**TASK STATEMENT**: Locate each line in the listing below that contains the string "logo" and copy it out in full. Treat uppercase and lowercase letters as different.
___ RAW RECORDS
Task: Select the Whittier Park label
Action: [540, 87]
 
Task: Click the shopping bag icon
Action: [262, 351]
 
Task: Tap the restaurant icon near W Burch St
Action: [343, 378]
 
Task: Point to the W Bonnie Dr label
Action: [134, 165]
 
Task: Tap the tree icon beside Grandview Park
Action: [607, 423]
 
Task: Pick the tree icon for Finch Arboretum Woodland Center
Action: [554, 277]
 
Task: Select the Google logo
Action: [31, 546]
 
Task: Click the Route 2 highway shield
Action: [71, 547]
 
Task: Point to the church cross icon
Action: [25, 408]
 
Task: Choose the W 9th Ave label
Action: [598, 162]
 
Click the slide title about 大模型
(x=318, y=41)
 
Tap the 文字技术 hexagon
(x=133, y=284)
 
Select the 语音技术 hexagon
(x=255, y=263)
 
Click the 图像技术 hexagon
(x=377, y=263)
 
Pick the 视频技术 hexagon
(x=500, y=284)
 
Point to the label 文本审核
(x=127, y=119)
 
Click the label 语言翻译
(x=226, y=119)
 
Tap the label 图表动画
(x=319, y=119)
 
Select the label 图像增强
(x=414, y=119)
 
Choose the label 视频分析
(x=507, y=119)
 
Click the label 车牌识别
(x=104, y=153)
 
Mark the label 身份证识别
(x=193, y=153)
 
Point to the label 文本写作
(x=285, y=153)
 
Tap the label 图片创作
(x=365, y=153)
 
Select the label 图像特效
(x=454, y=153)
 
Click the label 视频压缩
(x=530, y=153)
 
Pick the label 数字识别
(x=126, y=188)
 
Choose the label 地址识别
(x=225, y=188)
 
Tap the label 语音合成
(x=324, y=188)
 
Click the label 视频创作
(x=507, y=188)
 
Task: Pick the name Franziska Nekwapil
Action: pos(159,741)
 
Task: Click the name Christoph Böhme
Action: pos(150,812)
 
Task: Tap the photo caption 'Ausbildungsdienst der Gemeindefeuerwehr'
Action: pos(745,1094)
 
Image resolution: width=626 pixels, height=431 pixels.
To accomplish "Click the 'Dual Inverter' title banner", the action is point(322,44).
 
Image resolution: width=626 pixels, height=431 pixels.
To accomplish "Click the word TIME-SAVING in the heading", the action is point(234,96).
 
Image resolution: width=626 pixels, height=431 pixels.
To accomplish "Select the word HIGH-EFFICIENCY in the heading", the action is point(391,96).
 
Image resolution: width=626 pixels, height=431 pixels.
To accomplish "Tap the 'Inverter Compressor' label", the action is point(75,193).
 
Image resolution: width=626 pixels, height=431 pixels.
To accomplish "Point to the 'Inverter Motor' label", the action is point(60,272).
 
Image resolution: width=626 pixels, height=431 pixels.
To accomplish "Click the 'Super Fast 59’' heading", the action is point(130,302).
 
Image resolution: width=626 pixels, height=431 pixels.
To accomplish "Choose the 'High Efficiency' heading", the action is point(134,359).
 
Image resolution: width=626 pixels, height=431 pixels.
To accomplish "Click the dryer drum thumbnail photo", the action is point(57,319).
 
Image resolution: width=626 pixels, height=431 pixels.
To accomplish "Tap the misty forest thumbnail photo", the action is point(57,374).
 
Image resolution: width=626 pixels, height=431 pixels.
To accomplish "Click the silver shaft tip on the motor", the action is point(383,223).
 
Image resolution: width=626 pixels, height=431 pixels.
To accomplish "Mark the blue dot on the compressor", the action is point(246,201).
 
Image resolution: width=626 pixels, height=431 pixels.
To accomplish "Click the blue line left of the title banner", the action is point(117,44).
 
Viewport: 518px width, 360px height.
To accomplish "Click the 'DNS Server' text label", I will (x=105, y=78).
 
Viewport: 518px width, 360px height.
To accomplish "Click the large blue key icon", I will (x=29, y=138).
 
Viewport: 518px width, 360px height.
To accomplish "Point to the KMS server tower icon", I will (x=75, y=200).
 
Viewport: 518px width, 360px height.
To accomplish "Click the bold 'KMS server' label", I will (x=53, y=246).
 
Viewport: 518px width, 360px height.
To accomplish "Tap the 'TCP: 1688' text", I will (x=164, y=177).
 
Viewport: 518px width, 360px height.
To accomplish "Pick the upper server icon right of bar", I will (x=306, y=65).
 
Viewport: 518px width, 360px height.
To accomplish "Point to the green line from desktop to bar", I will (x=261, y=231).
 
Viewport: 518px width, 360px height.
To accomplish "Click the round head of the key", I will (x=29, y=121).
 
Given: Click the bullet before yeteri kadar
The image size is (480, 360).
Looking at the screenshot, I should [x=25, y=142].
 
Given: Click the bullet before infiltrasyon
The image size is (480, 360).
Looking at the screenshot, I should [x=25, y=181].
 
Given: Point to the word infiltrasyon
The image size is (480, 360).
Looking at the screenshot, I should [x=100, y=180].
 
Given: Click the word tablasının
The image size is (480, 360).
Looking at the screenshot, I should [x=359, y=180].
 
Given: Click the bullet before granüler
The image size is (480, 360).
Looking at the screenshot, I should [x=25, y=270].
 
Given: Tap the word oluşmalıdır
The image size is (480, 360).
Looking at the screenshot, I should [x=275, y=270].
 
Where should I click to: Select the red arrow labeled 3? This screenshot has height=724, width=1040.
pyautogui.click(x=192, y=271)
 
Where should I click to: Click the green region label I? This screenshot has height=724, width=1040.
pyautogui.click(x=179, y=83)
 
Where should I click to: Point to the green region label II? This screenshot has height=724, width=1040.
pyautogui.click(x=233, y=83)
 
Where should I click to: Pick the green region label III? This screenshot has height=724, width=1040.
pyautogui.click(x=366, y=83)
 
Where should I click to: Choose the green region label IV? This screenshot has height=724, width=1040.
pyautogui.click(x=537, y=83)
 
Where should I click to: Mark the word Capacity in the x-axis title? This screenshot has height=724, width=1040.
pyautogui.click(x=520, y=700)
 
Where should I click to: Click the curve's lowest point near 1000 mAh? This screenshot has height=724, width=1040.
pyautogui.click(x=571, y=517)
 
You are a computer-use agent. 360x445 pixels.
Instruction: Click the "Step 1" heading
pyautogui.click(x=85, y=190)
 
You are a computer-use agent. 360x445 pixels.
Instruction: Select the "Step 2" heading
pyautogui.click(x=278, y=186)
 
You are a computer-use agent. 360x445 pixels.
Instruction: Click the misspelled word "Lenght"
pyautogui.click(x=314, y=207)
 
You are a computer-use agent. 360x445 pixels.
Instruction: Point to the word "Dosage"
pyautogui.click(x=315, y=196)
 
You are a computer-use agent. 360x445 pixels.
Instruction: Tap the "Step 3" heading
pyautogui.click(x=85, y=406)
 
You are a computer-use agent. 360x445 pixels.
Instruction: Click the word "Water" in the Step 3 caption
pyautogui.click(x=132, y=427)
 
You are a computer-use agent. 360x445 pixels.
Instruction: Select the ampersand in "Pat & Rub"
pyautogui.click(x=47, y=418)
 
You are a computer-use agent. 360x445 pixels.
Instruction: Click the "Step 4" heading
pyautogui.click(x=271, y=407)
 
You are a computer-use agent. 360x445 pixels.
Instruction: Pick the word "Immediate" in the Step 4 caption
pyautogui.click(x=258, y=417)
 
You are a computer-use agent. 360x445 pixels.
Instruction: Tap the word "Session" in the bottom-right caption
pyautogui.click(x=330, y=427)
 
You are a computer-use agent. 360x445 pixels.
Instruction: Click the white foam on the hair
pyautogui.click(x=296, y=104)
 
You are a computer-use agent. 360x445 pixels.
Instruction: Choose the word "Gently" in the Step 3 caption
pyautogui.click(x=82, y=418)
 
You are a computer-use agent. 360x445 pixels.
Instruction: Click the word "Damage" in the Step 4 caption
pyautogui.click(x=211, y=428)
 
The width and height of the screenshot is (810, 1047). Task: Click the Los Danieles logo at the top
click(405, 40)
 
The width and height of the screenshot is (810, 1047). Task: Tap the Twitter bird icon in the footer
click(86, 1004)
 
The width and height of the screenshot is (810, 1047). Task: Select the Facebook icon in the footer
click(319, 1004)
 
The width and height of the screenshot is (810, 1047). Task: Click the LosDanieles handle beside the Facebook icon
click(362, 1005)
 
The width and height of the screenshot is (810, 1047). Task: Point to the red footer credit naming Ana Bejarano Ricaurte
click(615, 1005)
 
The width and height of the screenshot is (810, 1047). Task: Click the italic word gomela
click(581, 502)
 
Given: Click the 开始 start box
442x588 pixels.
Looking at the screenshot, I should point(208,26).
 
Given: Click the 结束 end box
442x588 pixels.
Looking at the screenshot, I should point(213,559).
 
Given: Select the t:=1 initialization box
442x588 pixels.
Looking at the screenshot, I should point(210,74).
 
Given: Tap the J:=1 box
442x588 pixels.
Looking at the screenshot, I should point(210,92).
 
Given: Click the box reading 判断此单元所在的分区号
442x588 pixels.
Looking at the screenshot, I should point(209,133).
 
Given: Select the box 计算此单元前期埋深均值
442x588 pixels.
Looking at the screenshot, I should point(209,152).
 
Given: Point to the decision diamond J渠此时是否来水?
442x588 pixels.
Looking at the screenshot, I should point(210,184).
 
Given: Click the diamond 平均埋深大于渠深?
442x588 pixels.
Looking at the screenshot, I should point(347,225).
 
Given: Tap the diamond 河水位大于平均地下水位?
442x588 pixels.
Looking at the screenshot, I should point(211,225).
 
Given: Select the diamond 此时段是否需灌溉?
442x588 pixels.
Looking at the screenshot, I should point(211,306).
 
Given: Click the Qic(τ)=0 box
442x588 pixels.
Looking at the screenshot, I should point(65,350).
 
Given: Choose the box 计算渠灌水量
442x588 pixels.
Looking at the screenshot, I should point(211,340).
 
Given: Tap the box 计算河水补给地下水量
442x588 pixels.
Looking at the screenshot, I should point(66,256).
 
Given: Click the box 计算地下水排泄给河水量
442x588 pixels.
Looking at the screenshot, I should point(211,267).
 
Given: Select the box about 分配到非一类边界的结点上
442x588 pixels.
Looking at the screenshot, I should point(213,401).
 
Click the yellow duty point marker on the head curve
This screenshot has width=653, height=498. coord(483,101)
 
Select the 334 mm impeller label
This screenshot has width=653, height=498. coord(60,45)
______
**TASK OUTPUT**:
Task: Select the Google logo
The width and height of the screenshot is (810, 1047). Task: Click the Los Danieles logo at the top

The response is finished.